In November 2020, nearly two-thirds of New Jersey voters approved an amendment to the state’s Constitution to legalize adult use cannabis.  But it was not until February 22, 2021, that New Jersey enacted the necessary legislation to implement the amendment.  New Jersey now permits the possession and use of cannabis by adults over 21.  Cannabis sales will be regulated by the New Jersey Cannabis Regulatory Commission, which is not yet operating, and will occur at state-licensed dispensaries in about a year.  Employers need to take note of several provisions in the law affecting cannabis in the workplace and ensure their workplace policies and procedures comply with these new requirements.

CERTAIN CRIMINAL HISTORY MAY NOT BE CONSIDERED

An employer may not (1) rely “solely” on, (2) require an applicant to disclose or reveal, or (3) take any adverse action against an applicant “solely” on the basis of an arrest, charge, conviction, or adjudication of delinquency related to certain marijuana offenses.  An employer who does so is subject to civil penalties of up to $10,000.  This prohibition is enforced by the New Jersey Commissioner of Labor and Workforce Development.  There is no private right of action.

JOB APPLICANT AND EMPLOYEE PROTECTIONS RELATING TO CANNABIS USE

An employee may not refuse to employ a person or “otherwise penalize that person” based on the presence of cannabinoid metabolites unless failing to do would violate a federal contract or cause the employer to lose federal funding.  An employer is also prohibited from refusing to hire or employ any person because that person does or does not smoke, vape, aerosolize, or otherwise use cannabis items. 

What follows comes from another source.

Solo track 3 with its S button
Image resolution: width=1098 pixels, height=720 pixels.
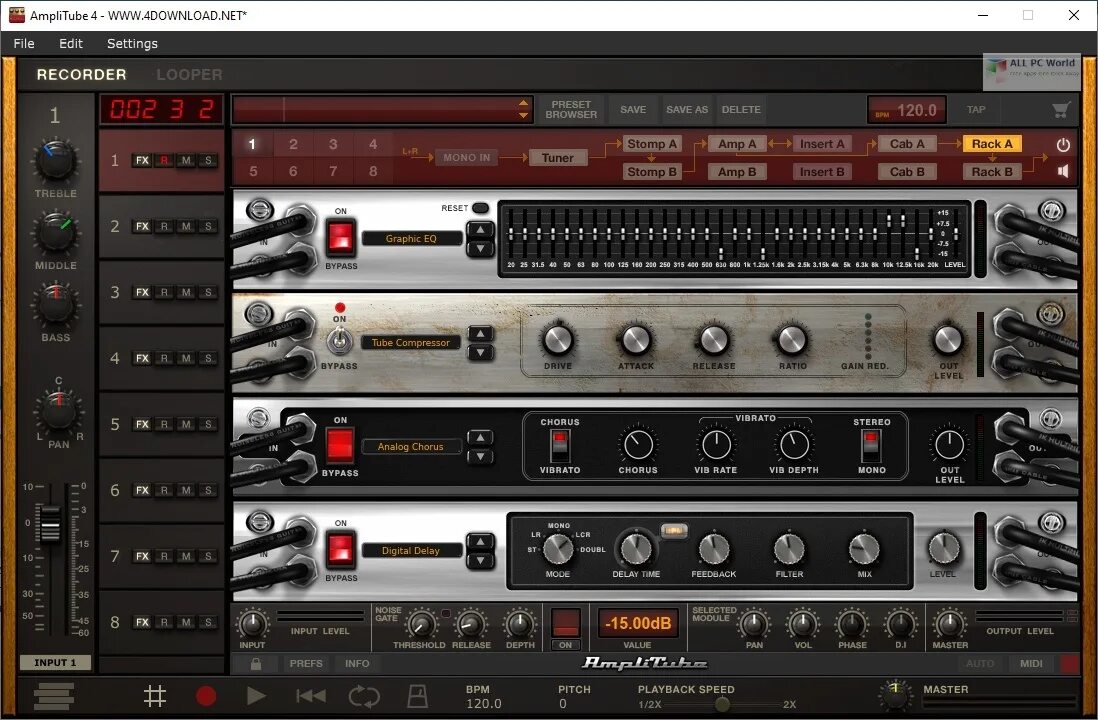[x=206, y=292]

Similarly, an employer may not discharge or take any adverse action against an employee with respect to compensation, terms, conditions, or other privileges of employment because that person does or does not use cannabis items.  A “cannabis item” means usable cannabis, cannabis products, cannabis extracts, and cannabis resin.  It does not include medical cannabis, hemp, or hemp products.

DRUG TESTING LIMITATIONS

An employer may require an employee to undergo a drug test (1) upon reasonable suspicion of an employee’s usage of a cannabis item while engaged in the performance of the employee’s work responsibilities; (2) upon finding any observable signs of intoxication related to usage of a cannabis item; (3) following a work-related accident subject to investigation by the employer; and (4) as part of pre-employment screening.  An employer may also require random testing and regular screening of current employees to determine use during prescribed work hours.  The employer may use the results of the drug test when determining the appropriate employment action concerning the employee.

However, an employer may not subject an employee to any adverse action “solely due to the presence of cannabinoid metabolites in the employee’s bodily fluid” from using cannabis items as now permitted by New Jersey law. 

Any drug test must include scientifically reliable objective testing methods and procedures, such as testing of blood, urine, or saliva, and a physical evaluation in order to determine an employee’s state of impairment.  The physical evaluation must be conducted by an individual with the necessary certification to opine on the employee’s state of impairment related to cannabis use.  The state is developing the certification standards and requirements for these “Workplace Impairment Recognition Experts.”

EMPLOYER RIGHTS

Employers may still maintain a drug- and alcohol-free workplace.  Further, employers are not required to permit or accommodate the use, consumption, being under the influence, possession, transfer, display, transportation, sale, or growth of cannabis or cannabis items in the workplace.  Employers may have policies prohibiting the use of cannabis items or intoxication by employees during work hours.

Individuals are still prohibited from driving under the influence of cannabis items or driving while impaired by cannabis items.  Individuals also are prohibited from smoking, vaping, or aerosolizing cannabis items in any place that any other law prohibits the smoking of tobacco.

INTERACTION WITH FEDERAL LAW

Employers are permitted to revise their employee prohibitions to be consistent with federal law if there is “a provable adverse impact on an employer subject to the requirements of a federal contract.”  Federal grantees and contractors also may prohibit the manufacture, transportation, delivery, possession, or use of cannabis items to the extent necessary to satisfy federal grant and contract requirements.

CONCLUSION

In 2020, recreational marijuana was “legalized” in Arizona, Montana, New Jersey, and South Dakota and medical marijuana was “legalized” in Mississippi and South Dakota.  (See our alert here.)  Thirty-seven states and D.C. now permit medical marijuana; 15 states permit recreational marijuana.  But marijuana use and possession remain illegal under federal law – at least for now.

Each state’s marijuana law differs in what, if any protections they contain for employers.  Further, courts are increasingly called upon to weigh employers’ right to control their workplace against employee rights to use marijuana in light of state civil rights, workers’ compensation, unemployment compensation, and lawful use statutes.  Key issues involve drug testing and accommodating medical marijuana.  As marijuana law continues to evolve, employers need to be mindful of both varying statutory requirements and judicial interpretations.